[Link to videos and excercises](https://www.khanacademy.org/math/statistics-probability/inference-categorical-data-chi-square-tests)

In [1]:
# a cell to import modules and define helper functions
import math
import scipy.stats as ss

def calculate_chi_cdf(lower, upper, ddof):
    
    lower_bound = lower if isinstance(lower, float) else -math.inf
    upper_bound = upper if isinstance(upper, float) else math.inf
    
    # chi2 is for continuous variables
    cdf_lower = ss.chi2.cdf(lower_bound, ddof)
    cdf_upper = ss.chi2.cdf(upper_bound, ddof)
    interval = cdf_upper-cdf_lower
    
    print("Probability of %.3f < X < %.3f is %.4f" % (lower_bound, upper_bound, interval))
    
    return interval

Conditions for a goodness-of-fit test:
* random sampling
* large counts (at least 5 expected outcomes in each category)
* independent ( <10% of population or sampling with replacement)

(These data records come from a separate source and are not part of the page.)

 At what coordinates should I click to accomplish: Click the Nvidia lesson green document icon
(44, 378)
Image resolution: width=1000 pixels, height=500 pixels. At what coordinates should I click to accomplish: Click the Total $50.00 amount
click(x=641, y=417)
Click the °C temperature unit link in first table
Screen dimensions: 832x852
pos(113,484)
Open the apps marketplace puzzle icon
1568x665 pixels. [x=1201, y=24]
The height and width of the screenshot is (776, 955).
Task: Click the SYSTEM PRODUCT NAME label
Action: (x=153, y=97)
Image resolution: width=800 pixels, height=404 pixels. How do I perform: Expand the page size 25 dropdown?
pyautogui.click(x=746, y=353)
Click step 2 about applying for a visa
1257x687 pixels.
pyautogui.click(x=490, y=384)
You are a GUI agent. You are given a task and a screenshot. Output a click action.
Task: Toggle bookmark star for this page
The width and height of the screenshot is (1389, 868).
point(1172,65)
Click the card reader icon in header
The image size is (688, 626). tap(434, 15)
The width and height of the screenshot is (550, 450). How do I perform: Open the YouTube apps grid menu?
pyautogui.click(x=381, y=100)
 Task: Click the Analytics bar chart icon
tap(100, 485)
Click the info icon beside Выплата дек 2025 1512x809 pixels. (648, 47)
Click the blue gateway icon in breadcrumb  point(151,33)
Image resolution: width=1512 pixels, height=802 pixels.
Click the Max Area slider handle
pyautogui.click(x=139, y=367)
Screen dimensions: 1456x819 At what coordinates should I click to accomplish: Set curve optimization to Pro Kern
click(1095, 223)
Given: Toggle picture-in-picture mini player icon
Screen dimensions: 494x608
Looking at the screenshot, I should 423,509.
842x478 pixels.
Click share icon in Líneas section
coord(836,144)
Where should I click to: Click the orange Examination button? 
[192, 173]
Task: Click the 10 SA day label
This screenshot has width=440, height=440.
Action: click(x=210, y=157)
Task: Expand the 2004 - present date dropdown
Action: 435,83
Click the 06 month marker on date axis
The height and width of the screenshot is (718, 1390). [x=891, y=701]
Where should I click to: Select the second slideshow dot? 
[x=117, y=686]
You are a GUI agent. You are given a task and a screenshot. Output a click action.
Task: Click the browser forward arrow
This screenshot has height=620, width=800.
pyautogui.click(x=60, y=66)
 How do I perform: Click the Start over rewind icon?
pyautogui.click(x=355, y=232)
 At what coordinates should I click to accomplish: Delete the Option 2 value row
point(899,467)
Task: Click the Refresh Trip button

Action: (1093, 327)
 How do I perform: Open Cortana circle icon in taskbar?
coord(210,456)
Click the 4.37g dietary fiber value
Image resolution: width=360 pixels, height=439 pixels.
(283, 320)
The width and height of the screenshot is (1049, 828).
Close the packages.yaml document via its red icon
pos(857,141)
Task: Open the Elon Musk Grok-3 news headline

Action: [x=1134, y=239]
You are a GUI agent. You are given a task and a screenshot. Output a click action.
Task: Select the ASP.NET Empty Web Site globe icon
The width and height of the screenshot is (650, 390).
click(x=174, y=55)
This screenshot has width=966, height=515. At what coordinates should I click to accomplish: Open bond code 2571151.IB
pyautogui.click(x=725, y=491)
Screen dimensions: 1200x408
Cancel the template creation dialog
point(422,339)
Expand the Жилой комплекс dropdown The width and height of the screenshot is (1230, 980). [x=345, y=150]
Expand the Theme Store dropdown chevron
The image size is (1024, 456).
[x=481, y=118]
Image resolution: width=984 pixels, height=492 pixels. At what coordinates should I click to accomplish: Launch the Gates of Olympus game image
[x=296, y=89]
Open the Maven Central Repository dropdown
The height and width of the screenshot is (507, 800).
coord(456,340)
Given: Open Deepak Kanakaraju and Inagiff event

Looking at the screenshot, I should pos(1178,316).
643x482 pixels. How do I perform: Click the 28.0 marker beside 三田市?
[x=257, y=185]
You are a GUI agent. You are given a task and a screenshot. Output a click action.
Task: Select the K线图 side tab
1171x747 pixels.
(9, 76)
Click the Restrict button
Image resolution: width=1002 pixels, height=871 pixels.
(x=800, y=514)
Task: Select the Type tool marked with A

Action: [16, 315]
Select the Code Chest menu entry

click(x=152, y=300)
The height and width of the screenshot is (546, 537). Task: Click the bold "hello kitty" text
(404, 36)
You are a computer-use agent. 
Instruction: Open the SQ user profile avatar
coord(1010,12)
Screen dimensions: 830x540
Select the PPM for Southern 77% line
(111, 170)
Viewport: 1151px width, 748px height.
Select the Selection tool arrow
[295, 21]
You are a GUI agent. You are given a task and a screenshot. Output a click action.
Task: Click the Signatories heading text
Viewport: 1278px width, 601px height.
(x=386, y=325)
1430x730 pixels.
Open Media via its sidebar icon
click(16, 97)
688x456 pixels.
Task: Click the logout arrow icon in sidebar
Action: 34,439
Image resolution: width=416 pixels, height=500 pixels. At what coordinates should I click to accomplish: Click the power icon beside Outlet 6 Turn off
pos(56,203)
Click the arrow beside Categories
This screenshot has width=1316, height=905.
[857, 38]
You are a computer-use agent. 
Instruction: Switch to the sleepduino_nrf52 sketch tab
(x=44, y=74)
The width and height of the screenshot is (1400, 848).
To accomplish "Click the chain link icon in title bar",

# Test statistic and P-value in a goodness-of-fit test
![](img/chi_squared_p1.png)

In [2]:
# expected probability of events, our null hypothesis
P_EXPECTED = [20, 25, 20, 20, 15] # in percents, , must sum up to 100
# observed outcomes
OBSERVED = [16, 11, 16, 18, 19] # in units

# calculating total number of outcomes 
sample_size = sum(OBSERVED)
# expected number of outcomes
expected = [ sample_size * x/100 for x in P_EXPECTED ]
# degrees of freedom is total number of buckets - 1
ddof = len(OBSERVED) - 1

# summing squared differences of outcomes divided by expeted outcomes
chi_squared = sum((o-e)**2/e for o,e in zip(OBSERVED, expected))

p = calculate_chi_cdf(chi_squared, None, ddof)

Probability of 8.383 < X < inf is 0.0785


# Test statistic and P-value in chi-square tests with two-tables
![](img/chi_squared_p2.png)

In [3]:
# expected outcomes, our null hypothesis
EXPECTED = [35, 21, 14, 15, 9, 6]
# observed outcomes
OBSERVED = [30, 25, 15, 20, 5, 5]
# (col_number-1)(row_num-1)
DDOF = 2

# summing squared differences of outcomes divided by expeted outcomes
chi_squared = sum((o-e)**2/e for o,e in zip(OBSERVED, EXPECTED))

p = calculate_chi_cdf(chi_squared, None, DDOF)

Probability of 5.159 < X < inf is 0.0758


### Chi-square test usecases:

Separate, independent samples or groups (**chi-square test for homogeneity**)

A chi-square test can help us when we want to know whether different populations or groups are alike with regards to the distribution of a variable. Our hypotheses would look something like this:

- H0: The distribution of a variable is the same in each population or group
- Ha: The distribution of a variable differs between some of the populations or groups

One sample or group (**chi square test of association/independence**)

A chi-square test can help us see whether individuals from a sample who belong to a certain category are more likely than others in the sample to also belong to another category. Our hypotheses would look something like this:

- H0: There is no association between the two variables (they are independent)
- Ha: There is an association between the two variables (they are not independent)